SteamWorld Dig reminds me very much of the amazing Mr Driller with the addition of platforming, simple puzzles and loot gathering which when combined make this a great gaming experience. The screen is set up with a minimalistic hud displaying key information essential to survival, life, light, depth and a mini map are the most helpful of these. Gameplay revolves around a simple loop, go into the mine to collect as many items as possible in the set time frame before returning them safely to the surface for sale. Any profits made can then be used to purchase new or upgraded equipment such as more health, better pickaxes, additional lanterns and ladders. All of upgrades help to extend the time you can spend in the mine, allowing greater exploration and a better chance of finding coveted minerals and metals. It’s a fairly straight forward premise which is most enjoyable when playing. The difficulty curve is reasonable but it didn’t take me long to really get to grips with how best to play the game. It is easy to rack up a number of hours playtime without even realising it, which is a sign of good concept and execution. It also works extremely well in handheld mode allowing for that quick pick up and play on the go experience, you can usually get through a couple of mine explorations in ten minutes or so.

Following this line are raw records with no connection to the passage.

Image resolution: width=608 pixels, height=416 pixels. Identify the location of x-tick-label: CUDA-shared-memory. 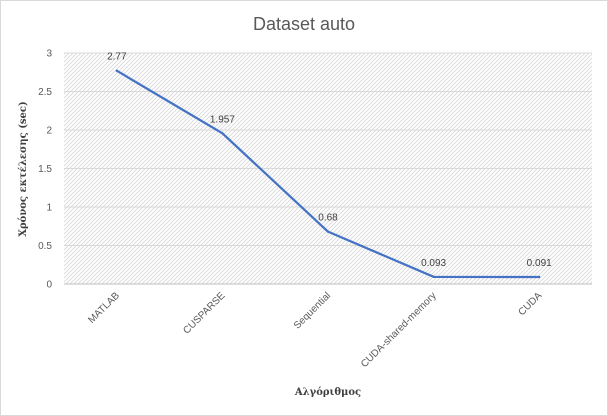
(399, 330).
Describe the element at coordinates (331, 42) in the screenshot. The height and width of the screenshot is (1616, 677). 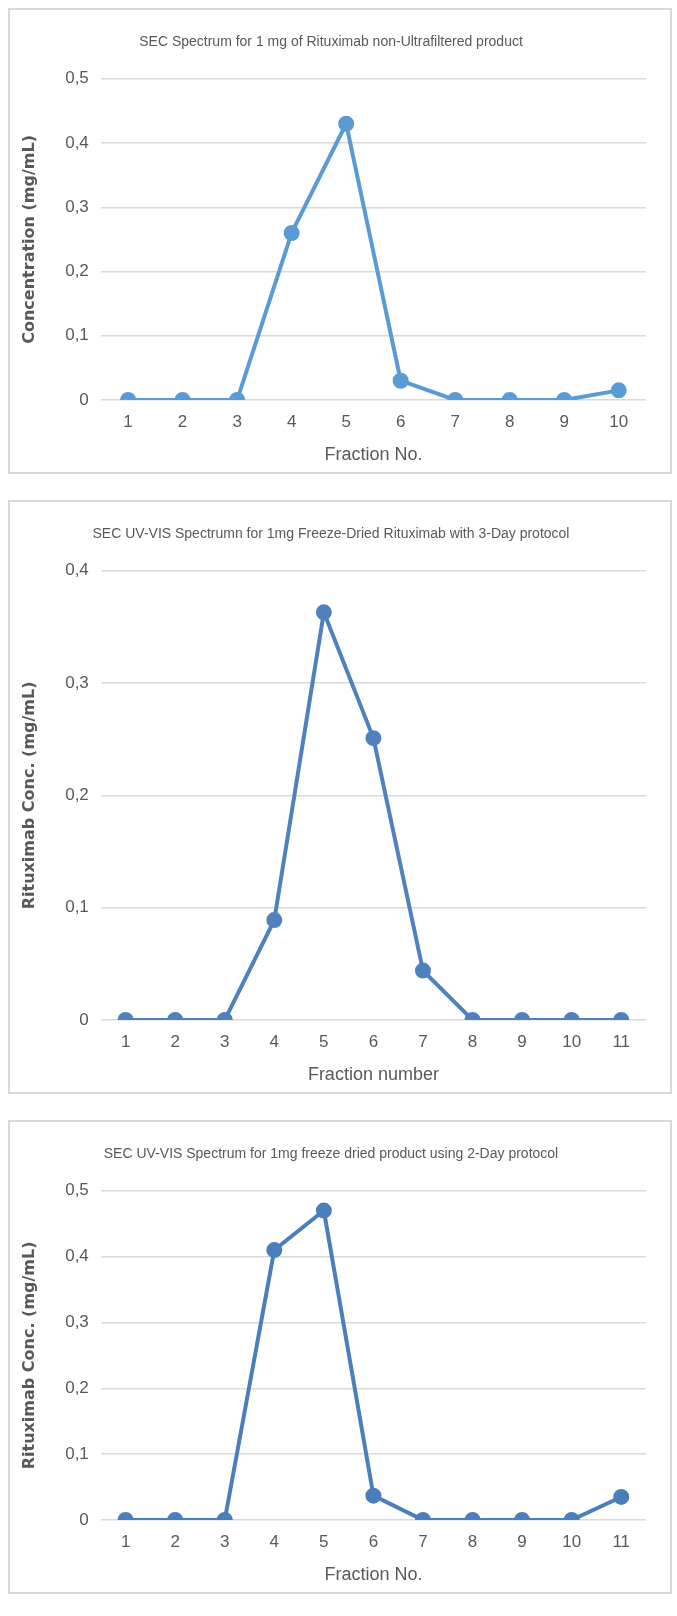
I see `chart-title: SEC Spectrum for 1 mg of Rituximab non-Ultrafiltered product` at that location.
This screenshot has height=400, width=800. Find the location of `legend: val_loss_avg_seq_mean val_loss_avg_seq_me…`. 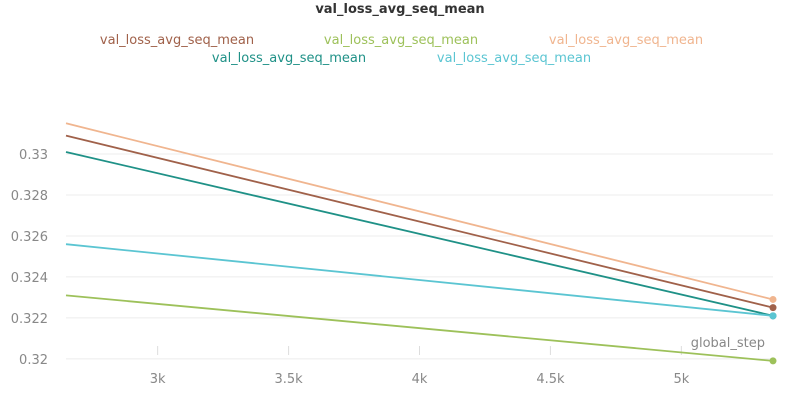

legend: val_loss_avg_seq_mean val_loss_avg_seq_me… is located at coordinates (402, 50).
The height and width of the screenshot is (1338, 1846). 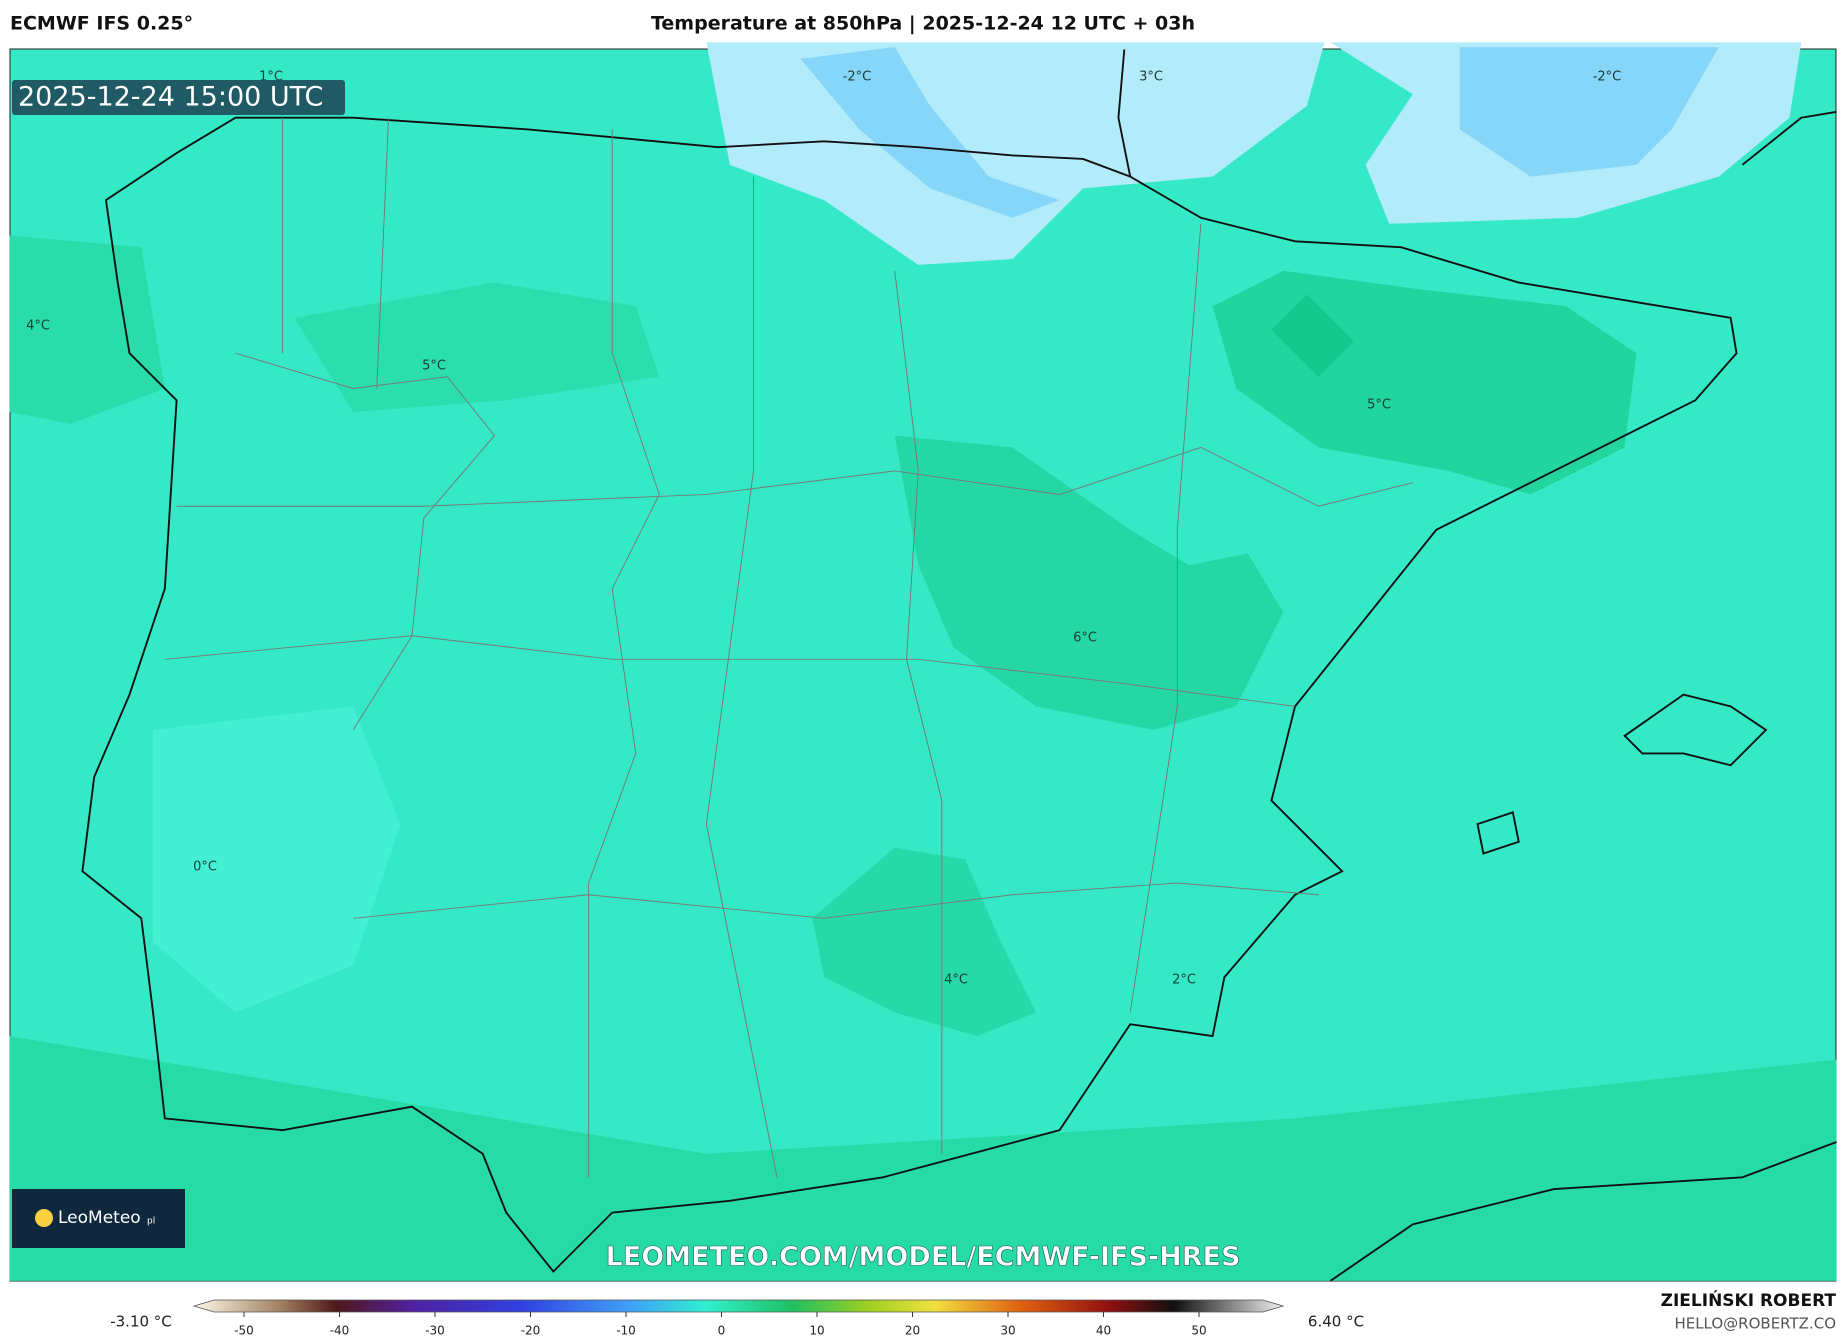 I want to click on timestamp: 2025-12-24 15:00 UTC, so click(x=170, y=98).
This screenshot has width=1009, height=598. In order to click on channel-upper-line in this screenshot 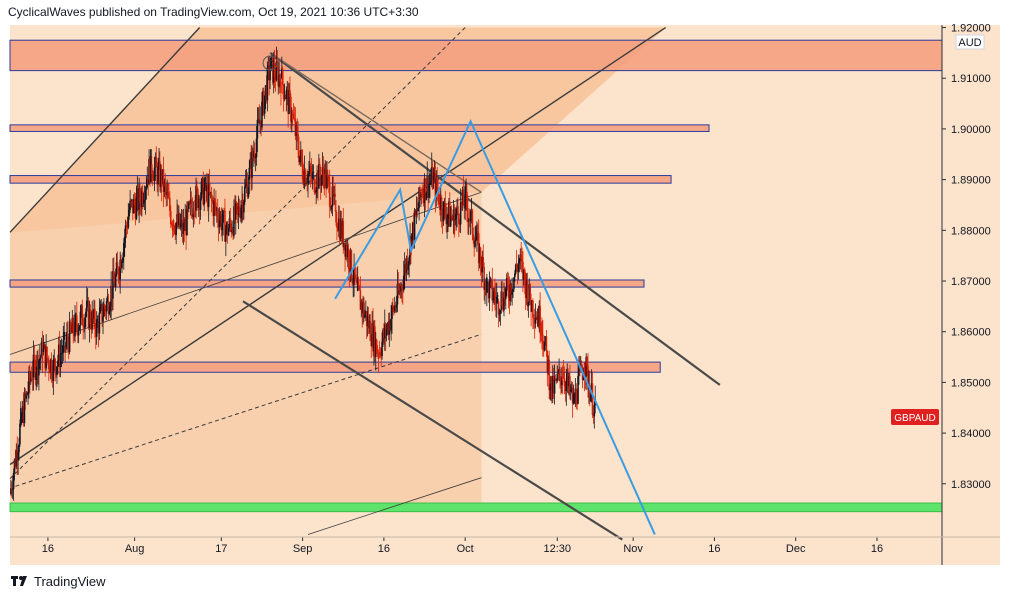, I will do `click(105, 130)`.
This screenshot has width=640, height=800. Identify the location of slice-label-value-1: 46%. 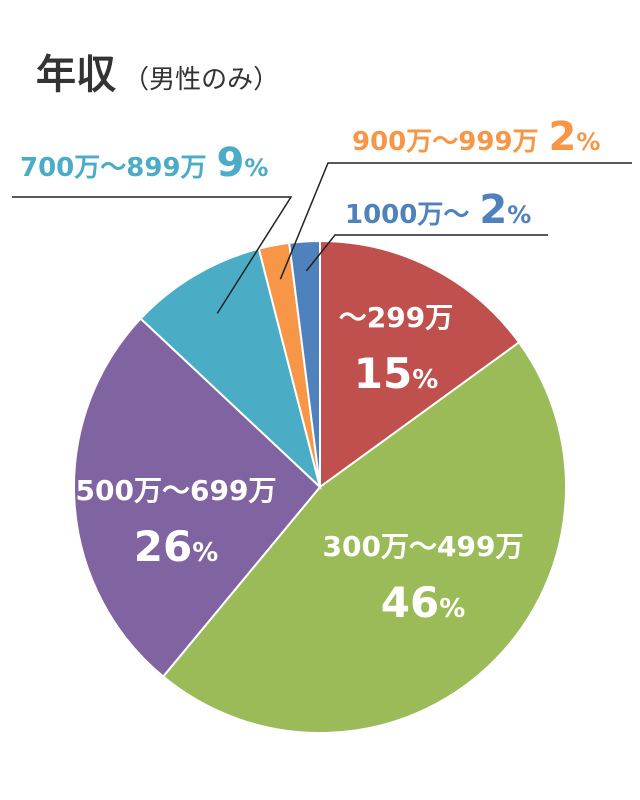
(424, 602).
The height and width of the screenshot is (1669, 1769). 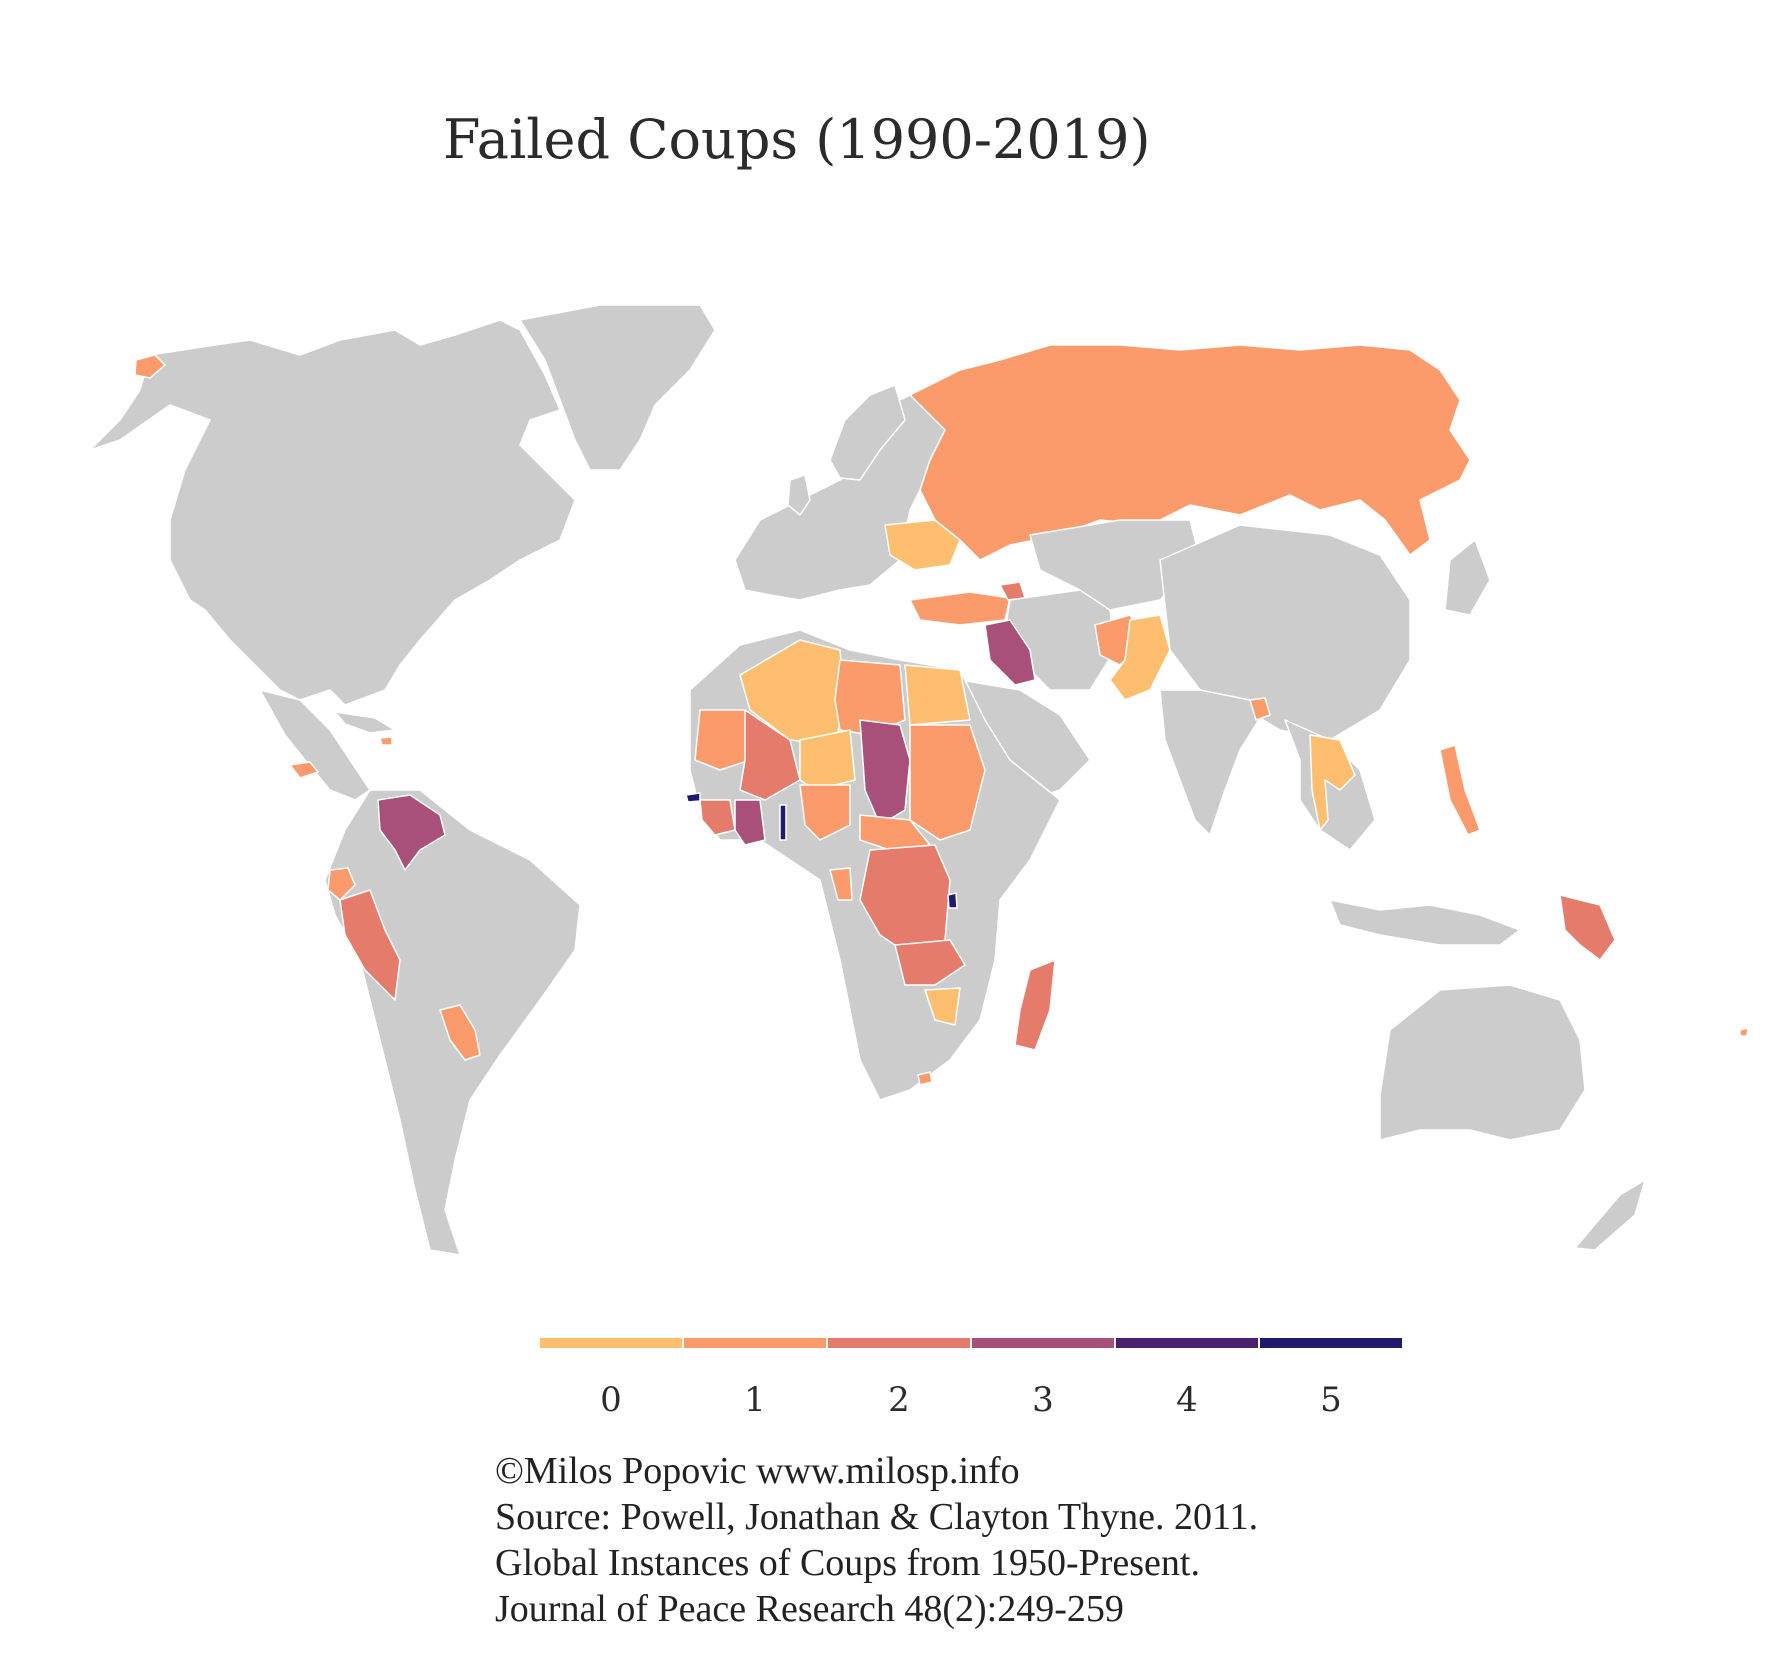 I want to click on country-new-zealand, so click(x=1610, y=1215).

The game lasts around 5 hours for a complete playthough but depending on how adventurous you are will have an effect on the amount of upgrades you can purchase. On my first attempt there were a couple that I didn’t manage to obtain and instantly made me want to give it another shot. My second play took a lot longer as I really wanted to find every last hidden item. There’s plenty of reasons to come back to SteamWorld time and time again, with many ways to play it’s really upto you what you take from the experience.
SteamWorld Dig is brilliant, offering a rich world of steam-driven robots, inspired by Steampunk and Western themes. Gameplay is solid and highly addictive. It’s easy to see why it has been loved since its release back on the 3DS. It’s a shame that the Switch version doesn’t offer anything new or contain any additional content but that’s not really an issue. If playing for the first time or returning to SteamWorld Dig it comes highly recommended either way and should be a serious option for any Switch owner.